Un problema es que la mayoría de quienes despotrican en contra de Erdogan no han leído el poema del cabaretista.

Ahí se dice que los turcos huelen peor que los puercos, que golpean a las muchachas y fornican con animales y que después de perseguir a kurdos y cristianos practican la pornografía infantil.

En otras palabras, la sátira traspasa todos los límites

Los artistas e intelectuales alemanes arguyen que una de las propiedades del género de la sátira es precisamente carecer de límites. ¿Es así? Supongamos que la víctima de la sátira no hubiese sido Erdogan sino Netanjahu.

¿Habría reaccionado de igual modo la opinión pública? Definitivamente, no.

El cabaretista habría terminado ahogado por un tsunami de protestas.

Es decir, se quiera o no, hay límites. Hay límites, y el cabaretista los traspasó. Su sátira fue un dechado de racismo, sexismo e idiotez.

Así y todo, nadie esperaba la fortísima reacción del gobierno turco. Ese programa no lo ve casi nadie y el cabaretista era casi un perfecto desconocido.

Casos así suelen resolverse con una nota de embajada y nada más. Si Ángela Merkel reaccionara contra los cientos de programas que en diversos países la presentan con el bigote hitleriano, no tendría tiempo para gobernar.

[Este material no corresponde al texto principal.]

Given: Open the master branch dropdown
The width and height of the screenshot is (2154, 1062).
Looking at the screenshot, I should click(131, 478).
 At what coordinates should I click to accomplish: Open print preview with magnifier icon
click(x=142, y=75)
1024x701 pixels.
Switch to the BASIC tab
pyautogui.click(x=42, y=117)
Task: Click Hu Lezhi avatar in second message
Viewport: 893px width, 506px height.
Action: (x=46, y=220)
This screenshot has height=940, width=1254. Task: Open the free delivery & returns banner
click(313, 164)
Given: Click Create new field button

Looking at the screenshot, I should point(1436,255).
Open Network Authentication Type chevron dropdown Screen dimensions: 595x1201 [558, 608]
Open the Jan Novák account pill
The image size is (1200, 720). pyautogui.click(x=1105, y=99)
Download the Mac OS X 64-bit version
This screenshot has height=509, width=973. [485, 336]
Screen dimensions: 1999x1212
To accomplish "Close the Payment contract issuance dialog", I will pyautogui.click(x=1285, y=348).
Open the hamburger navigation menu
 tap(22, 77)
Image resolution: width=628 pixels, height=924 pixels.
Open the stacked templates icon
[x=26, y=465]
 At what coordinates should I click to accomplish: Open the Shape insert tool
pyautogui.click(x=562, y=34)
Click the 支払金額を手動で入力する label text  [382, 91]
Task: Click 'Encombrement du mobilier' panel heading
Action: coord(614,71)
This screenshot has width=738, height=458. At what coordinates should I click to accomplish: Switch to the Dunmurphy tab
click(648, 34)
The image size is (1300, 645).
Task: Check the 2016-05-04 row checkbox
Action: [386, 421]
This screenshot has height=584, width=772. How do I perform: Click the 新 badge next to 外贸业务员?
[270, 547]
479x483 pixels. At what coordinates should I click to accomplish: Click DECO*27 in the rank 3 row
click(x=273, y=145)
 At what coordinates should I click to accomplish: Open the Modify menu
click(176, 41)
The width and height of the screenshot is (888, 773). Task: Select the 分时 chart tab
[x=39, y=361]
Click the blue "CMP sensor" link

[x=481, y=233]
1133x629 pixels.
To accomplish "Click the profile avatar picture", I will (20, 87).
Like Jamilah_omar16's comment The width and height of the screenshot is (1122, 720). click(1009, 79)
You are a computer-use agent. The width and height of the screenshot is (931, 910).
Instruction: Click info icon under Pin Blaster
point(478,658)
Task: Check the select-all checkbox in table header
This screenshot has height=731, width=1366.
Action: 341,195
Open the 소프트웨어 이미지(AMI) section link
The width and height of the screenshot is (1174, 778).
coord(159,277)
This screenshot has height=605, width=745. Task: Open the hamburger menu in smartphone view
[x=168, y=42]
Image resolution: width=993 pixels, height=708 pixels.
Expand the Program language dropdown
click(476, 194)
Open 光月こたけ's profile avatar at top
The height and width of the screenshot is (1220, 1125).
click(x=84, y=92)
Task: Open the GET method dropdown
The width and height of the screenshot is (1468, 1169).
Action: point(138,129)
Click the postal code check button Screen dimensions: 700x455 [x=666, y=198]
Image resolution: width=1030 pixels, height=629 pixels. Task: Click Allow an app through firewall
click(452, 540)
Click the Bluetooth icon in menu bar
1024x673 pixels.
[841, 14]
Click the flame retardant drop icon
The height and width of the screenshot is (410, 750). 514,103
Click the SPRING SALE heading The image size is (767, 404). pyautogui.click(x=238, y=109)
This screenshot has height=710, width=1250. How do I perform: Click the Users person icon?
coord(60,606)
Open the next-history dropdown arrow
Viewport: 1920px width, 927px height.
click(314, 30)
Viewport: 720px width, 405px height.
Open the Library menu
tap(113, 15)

Eso indica que la reacción de Erdogan no tiene que ver solo con la ofensa sino con el momento que atraviesan las relaciones entre Turquía y Europa

Esas relaciones son normales. El problema es que Turquía no es considerado un país europeo por los europeos. Desde 2007, cuando Sarkozy y Merkel cerraron las puertas de la UE a Turquía, pese a que cumplía con todas las condiciones para ingresar, Erdogan se vio obligado a cambiar de rumbo estratégico.

Hoy día el proyecto Erdogan no pasa por ingresar a Europa sino por hacer de Turquía una nación hegemónica en el mundo islámico.

Naturalmente Turquía necesita de Europa y Europa de Turquía. Pero ­y eso lo sabe Erdogan, Europa necesita más de Turquía que Turquía de Europa.

El rol que juega Turquía en la crisis migratoria es evidente. Además, Turquía es un dique en contra de Rusia en el Oriente Medio. Y por si fuera poco, un obstáculo para las pretensiones hegemónicas de Irán e incluso de Arabia Saudita en la región.

Con su reacción frente a los insultos del cabaretista, Erdogan intenta dejar en claro dos puntos. Primero, Turquía debe ser respetada por Europa tanto como se respeta a cualquier país europeo.

Segundo: Erdogan está en condiciones de usar a Europa como enemigo simbólico a fin de liderar a los países islámicos en el marco de su proyecto neo-otomano de poder. El problema en consecuencias va mucho más allá de la estupidez de un cabaretista xenófobo.

Con el poder no se juega.

Ese es el mensaje que ha lanzado Erdogan a toda Europa.